═════ Passage given ═════

US-based Hubstaff says its number of UK customers is up four times year-on-year since February.
Another company called Sneek offers technology that takes photos of workers through their laptop and uploads them for colleagues to see.
Photos can be taken as often as every minute, although the firm describes itself as a communication platform and says “everyone on the app has the same experience whether they are an employer or an employee”.
Its co-founder, Del Currie, told the BBC that it had seen a five-fold increase in its number of users during lockdown, taking the firm to almost 20,000 in total.
A recent study by academics at Cardiff University and the University of Southampton found that a common fear among bosses is taht ou-of-sight workers will “shirk”, although lockdown didn’t actually appear to hav had much of an effect on output either way.
The survey also suggested that a third of home workers felt that their productivity had fallen too.
But is technology the answer to either catch out those who might be slacking off or to help those struggling to adjust to working from the kitchen table full-time?
‘I would have felt bad if somebody was tracking me’
Josh, a 26-year-old photographer living in London, admits that the thing he found hardest about working from home was the drop in his productivity.
Setting up a makeshift studio in the kitchen of his three-bedroom flatshare was logistically challenging but he also struggled with motivation.
“Some days I would get through everything, but others I would sit and stare at a pair of sandals for a while just thinking, ‘I can’t do this.’ It’s too easy to just go and put the washing on, or make a cup of tea – you find ways to distract yourself quite easily.”
He is grateful his boss doesn’t use any tracking software on him. “Those days when it was a bit harder to be motivated, I would have felt bad if I knew somebody was tracking my productivity,” he says.

═════ Data records ═════

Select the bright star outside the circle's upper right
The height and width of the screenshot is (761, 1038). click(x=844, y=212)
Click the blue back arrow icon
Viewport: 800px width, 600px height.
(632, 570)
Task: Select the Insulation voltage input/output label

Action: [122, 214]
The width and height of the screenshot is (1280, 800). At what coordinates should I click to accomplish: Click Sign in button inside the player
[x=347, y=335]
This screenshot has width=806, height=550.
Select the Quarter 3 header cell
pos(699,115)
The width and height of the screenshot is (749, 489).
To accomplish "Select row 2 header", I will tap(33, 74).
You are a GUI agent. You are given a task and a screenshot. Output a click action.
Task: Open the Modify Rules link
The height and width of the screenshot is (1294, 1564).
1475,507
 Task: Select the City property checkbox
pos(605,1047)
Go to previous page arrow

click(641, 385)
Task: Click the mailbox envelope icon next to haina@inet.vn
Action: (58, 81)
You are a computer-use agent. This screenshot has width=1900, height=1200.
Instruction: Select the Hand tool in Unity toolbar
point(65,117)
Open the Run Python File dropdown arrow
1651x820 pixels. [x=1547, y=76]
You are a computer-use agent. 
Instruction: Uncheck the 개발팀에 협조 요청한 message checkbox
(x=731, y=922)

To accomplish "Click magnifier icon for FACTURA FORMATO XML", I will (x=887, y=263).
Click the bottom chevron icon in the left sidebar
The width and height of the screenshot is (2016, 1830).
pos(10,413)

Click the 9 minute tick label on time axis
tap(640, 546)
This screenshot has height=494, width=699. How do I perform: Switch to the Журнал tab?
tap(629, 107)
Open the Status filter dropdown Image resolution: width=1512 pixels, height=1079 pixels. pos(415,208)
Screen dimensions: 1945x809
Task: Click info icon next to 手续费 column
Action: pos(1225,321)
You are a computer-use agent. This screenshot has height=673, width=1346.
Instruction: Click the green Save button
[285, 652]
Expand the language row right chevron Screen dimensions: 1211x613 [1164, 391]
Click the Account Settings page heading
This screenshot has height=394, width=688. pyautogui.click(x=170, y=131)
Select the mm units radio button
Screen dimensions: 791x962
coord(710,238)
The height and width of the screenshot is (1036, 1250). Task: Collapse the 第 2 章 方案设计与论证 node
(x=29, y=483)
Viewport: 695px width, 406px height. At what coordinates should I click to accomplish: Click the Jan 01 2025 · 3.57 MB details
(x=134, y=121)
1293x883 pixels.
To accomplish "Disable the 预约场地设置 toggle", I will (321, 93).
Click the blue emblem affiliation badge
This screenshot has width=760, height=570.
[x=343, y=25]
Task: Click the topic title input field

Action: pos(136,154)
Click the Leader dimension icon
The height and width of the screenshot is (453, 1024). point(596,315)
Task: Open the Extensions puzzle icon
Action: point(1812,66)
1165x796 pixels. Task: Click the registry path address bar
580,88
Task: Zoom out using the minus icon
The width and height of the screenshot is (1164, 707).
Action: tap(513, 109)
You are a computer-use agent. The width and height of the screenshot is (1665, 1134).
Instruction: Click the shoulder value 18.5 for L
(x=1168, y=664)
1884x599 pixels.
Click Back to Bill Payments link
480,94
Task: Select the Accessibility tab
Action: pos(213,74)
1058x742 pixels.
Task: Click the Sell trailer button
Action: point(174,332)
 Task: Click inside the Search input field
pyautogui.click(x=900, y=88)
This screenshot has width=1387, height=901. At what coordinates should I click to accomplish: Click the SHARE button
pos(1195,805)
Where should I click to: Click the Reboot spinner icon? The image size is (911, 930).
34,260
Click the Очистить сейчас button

═════

_Goals_.
(a) According to the passage on home working, roughly how many users did Sneek have in total after its lockdown growth?
(b) Using the passage on home working, explain why Josh is grateful that his boss does not use tracking software on him. Answer in one to three sentences.
(c) Copy out the part of the passage on home working that begins at the words "US-based Hubstaff says" and stops after the words "output either way.".

_Solutions_.
(a) Almost 20,000 users.

(b) On some days Josh found it harder to stay motivated. He says that on those days he would have felt bad if he had known somebody was tracking his productivity.

(c)
US-based Hubstaff says its number of UK customers is up four times year-on-year since February.
Another company called Sneek offers technology that takes photos of workers through their laptop and uploads them for colleagues to see.
Photos can be taken as often as every minute, although the firm describes itself as a communication platform and says “everyone on the app has the same experience whether they are an employer or an employee”.
Its co-founder, Del Currie, told the BBC that it had seen a five-fold increase in its number of users during lockdown, taking the firm to almost 20,000 in total.
A recent study by academics at Cardiff University and the University of Southampton found that a common fear among bosses is taht ou-of-sight workers will “shirk”, although lockdown didn’t actually appear to hav had much of an effect on output either way.